É uma industria milionária e a pandemia só veio aumentar os números do negócio. Com a chegada da "cóvid-face" disparou também em Portugal a procura por tratamentos estéticos.

Já lhe chamam “Zoom Boom” mas há também a “Zoom fatigue” e até a “COVID face”. Tudo termos que nascem da pandemia que vivemos e do excesso de reuniões virtuais, do isolamento em casa, da ansiedade, do esgotamento físico e mental. Como resultado, a nível internacional, mas também em Portugal, este último ano foi de crescimento na procura de tratamentos estéticos que ajudem a melhorar a aparência frente ao ecrã mas também como uma procura de uma maior autoestima e cuidados num momento em que estamos mais fragilizados.

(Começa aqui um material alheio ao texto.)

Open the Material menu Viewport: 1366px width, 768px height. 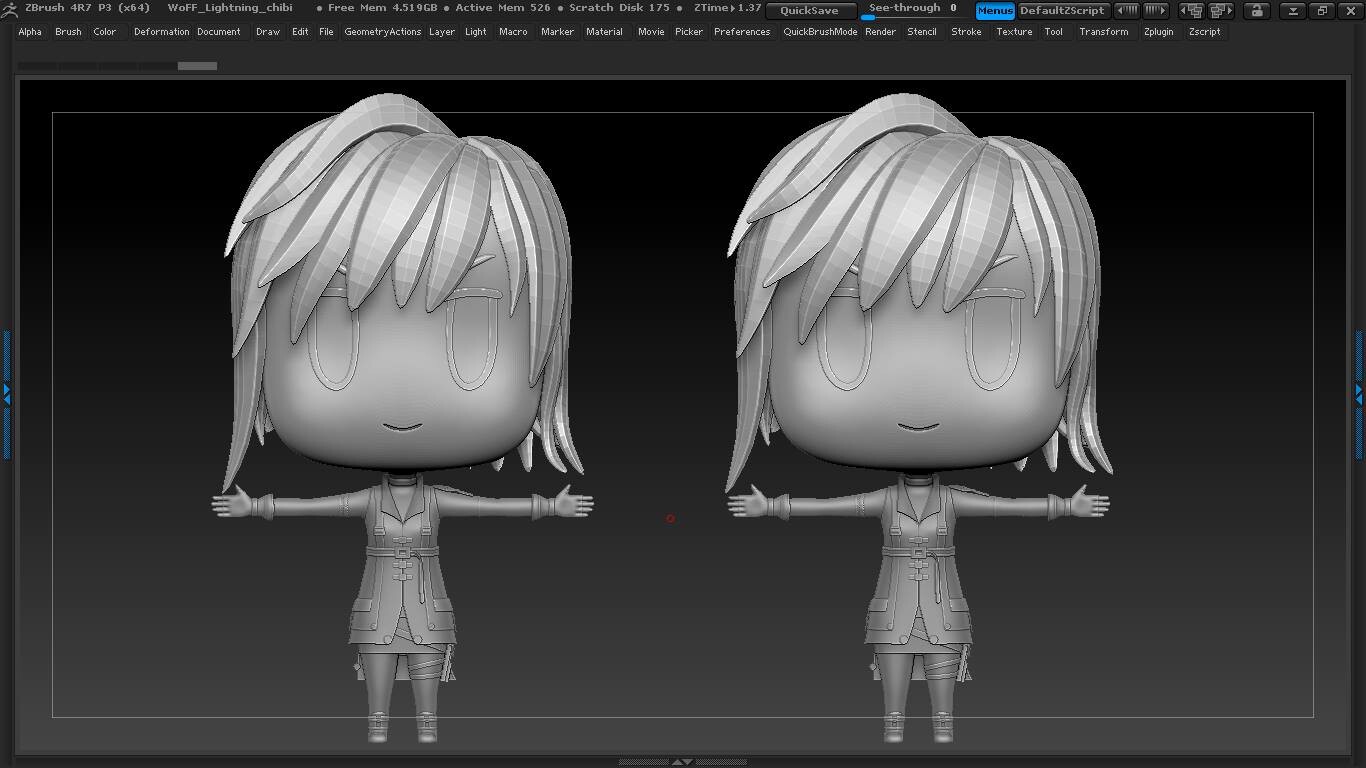pyautogui.click(x=604, y=32)
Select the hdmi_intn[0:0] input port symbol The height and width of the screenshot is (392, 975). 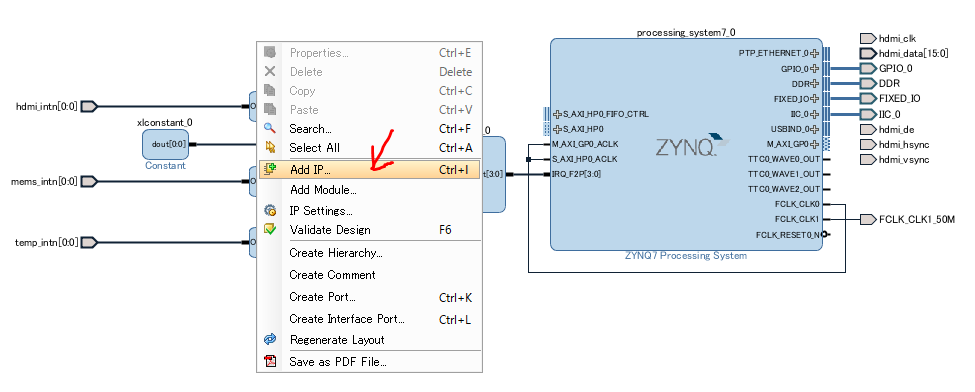(90, 106)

Uma indústria que mudou muito nos últimos 40 anos, como explica em entrevista a responsável da marca FILLMED, o primeiro laboratório de medicina estética francês, a desenvolver e produzir dispositivos médicos à base de ácido hialurónico, peelings profissionais e cosmecêuticos. É precisamente essa a área mais procurada na atualidade naquilo a que chama uma abordagem 360º ao rejuvenescimento da pele.

Mais do que grandes alterações com grandes cirurgias, o setor hoje usa como discurso de comunicação a prevenção e a correção dos sinais de envelhecimento cutâneo.